What does equity in education mean? How is it related to equality? And how can we work towards both? As delegates from around the world focus this week on the place of equity in post-2015 development goals, we look at why it is vital to put equity at the centre.
By Pauline Rose, director of the Education for All Global Monitoring Report
Everyone deserves an equal opportunity of getting an education: it’s a basic human right. But giving everyone an equal chance means more than making an equal effort. To make sure some children have an equal chance – especially the poor, girls, ethnic minorities, the disabled, those who live on the margins – you have to make a special effort.
When international education experts drew up the six Education for All goals in 2000, they wrote the language of equity into the goals. So why is equity in education far from being realised, with only two years to go until the deadline for the goals in 2015?
It’s crucial that we resolve this question, because the international education community is now proposing new goals, for the post-2015 period. And once again equity is there in black and white. It’s on the agenda this week in New York, where representatives from around the world have gathered for a meeting of the UN General Assembly’s Open Working Group on Sustainable Development Goals. The meeting focuses today on “Promoting equality, including social equity, gender equality and women’s empowerment.”
What can we do to make sure that this time, good intentions translate into real results for the world’s marginalized children?
We had that question foremost in our minds as we produced the 2013/4 Education for All Global Monitoring Report, Teaching and learning: Achieving quality for all, which was launched last week in Addis Ababa, Ethiopia.
Visualising the extent of such disadvantages is key to recognizing the scale of the problem of children who are trying to get to school and learn while there, as new data on our World Inequality Database on Education (WIDE) show.
In Malawi, for example, three quarters of the richest boys in urban areas complete primary school and learn the basics in reading. But in rural areas, only a quarter of the poorest girls can say the same. Breaking the figures down in this way makes it clear where funds should be directed.
Government data seldom reveal such inequalities, because they tend to look at national averages; we use household surveys to compile our WIDE figures. And therein lies part of the answer to the equity puzzle. To make sure you give every child an equal chance of an education, you not only have to dedicate special efforts and resources to reaching the marginalized. You also have to measure how they are doing, using data that are broken down – or disaggregated – group by group, region by region.
Back in 2000, disaggregated data were harder to come by. Perhaps that helps explain why the mentions of equity in the EFA goals don’t have numbers attached. Now we do have such data, even if they are not perfect.
Another piece of the puzzle, along with implementing policies to reach the marginalized and measuring whether they are working, is to write targets into our new goals. Not just for raising average education levels, but for respecting the right of every person to an education – including, for example, those girls from poor families in rural Malawi, not learning due to a triple barrier of poverty, gender and where they live.

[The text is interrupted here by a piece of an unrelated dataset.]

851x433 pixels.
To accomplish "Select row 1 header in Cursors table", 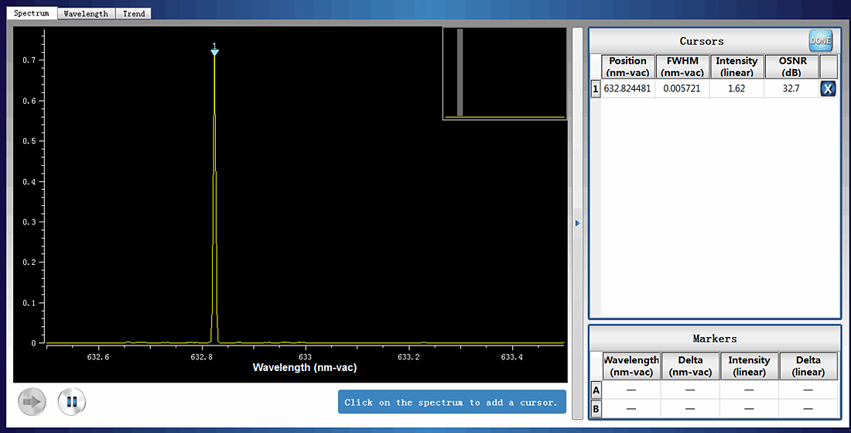I will point(596,88).
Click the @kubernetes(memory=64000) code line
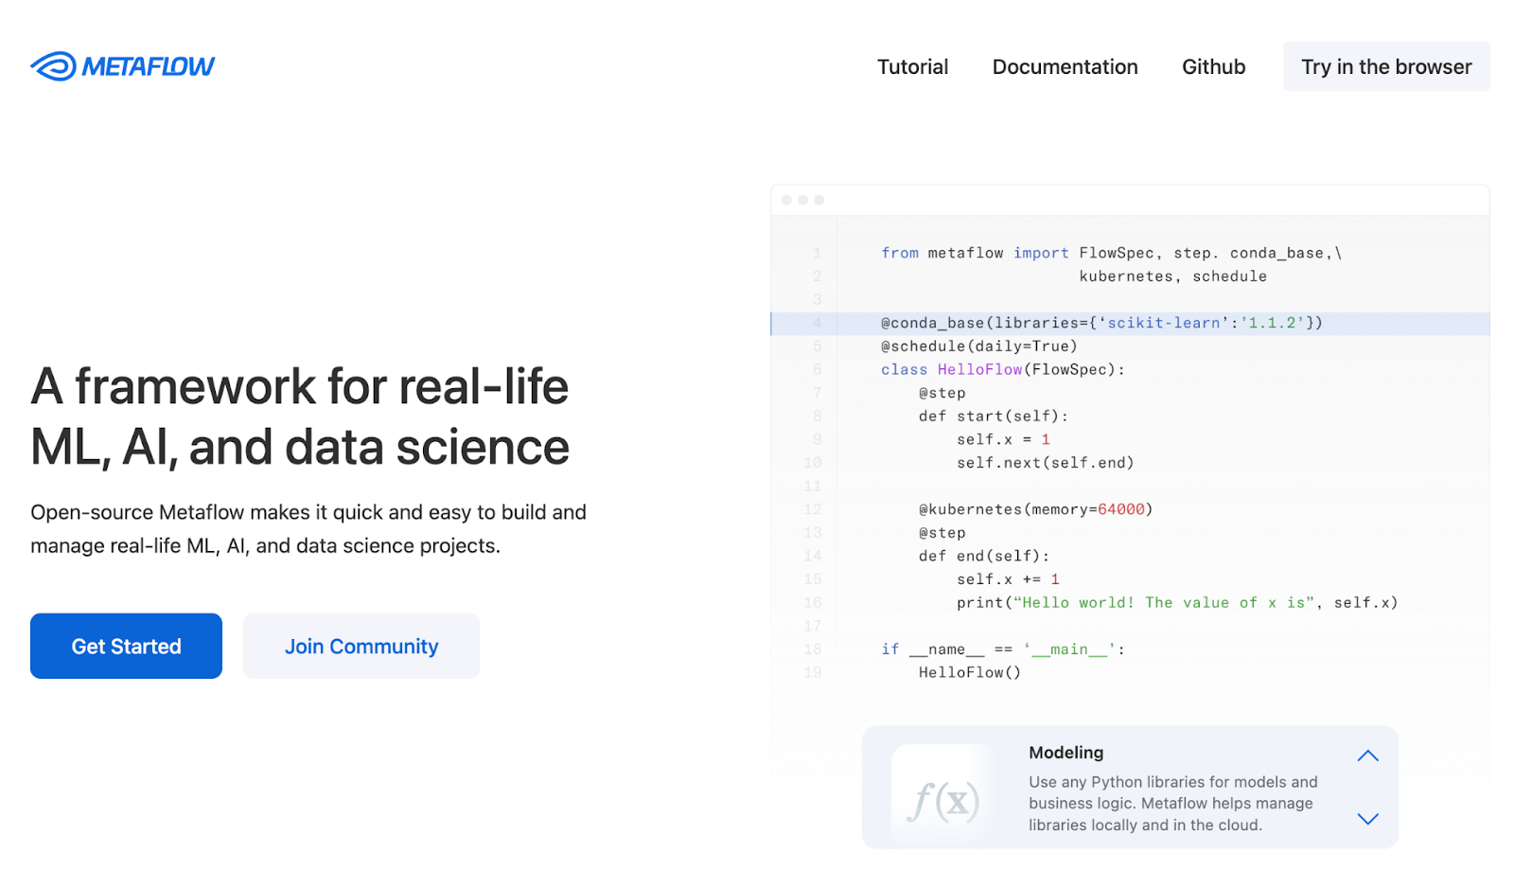1514x888 pixels. (x=1035, y=510)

Equity has to be at the heart of every goal, target and indicator on educational access and learning. If we fail to do this, we will also fail another generation, just as today’s illiterate young people are the victims of our past failures.
We also tried in our report to gauge the scale of the equity problem, by looking at how long it would take for the marginalized to achieve global education goals if we carry on with business with usual – if we fail to put numbers on those extra efforts we need to make, and measure whether our efforts are working.

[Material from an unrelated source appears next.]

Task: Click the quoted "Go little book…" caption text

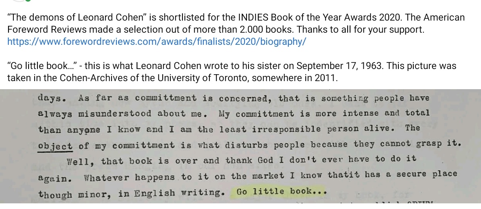Action: click(44, 66)
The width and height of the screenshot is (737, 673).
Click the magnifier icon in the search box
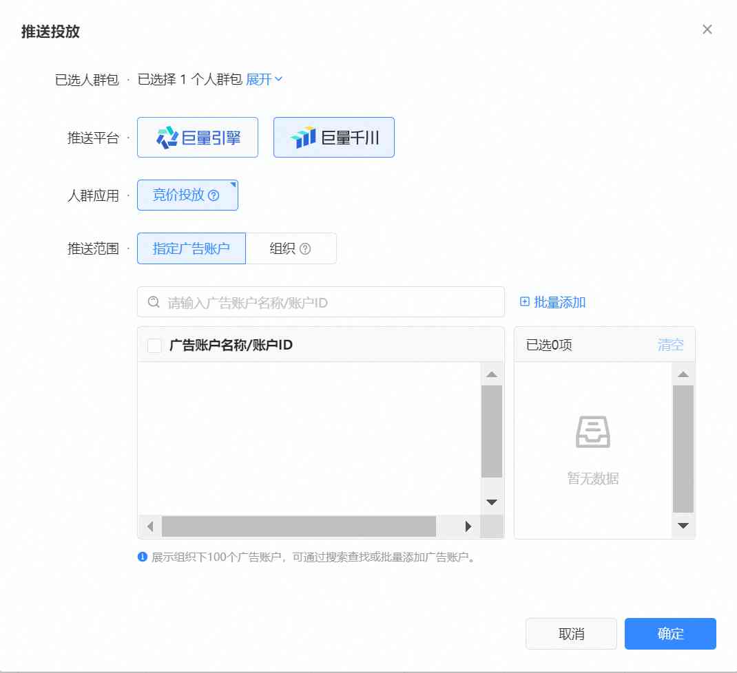coord(152,301)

The results are shocking. In Nigeria, for example, where all rich boys are already completing primary school, on current trends it will be another three generations before poor girls do. Across sub-Saharan Africa, it will take until 2086 for all of the poorest girls to be completing primary school.
And that’s just primary school. Unless we step up our efforts to reach the daughters of the poorest families in Africa, it will take until 2111 for them to be completing lower secondary school – the level they need to reach to have a hope of getting decent jobs.
Education is not only a right, it’s part of the basic social contract between a government and its citizens. Yet that contract is being broken for millions of people across the world. Most of those people already live on the margins of society, and stand to benefit the most from education’s transforming power. When we set down our education pledges for the era after 2015, let’s make sure we don’t fail them again.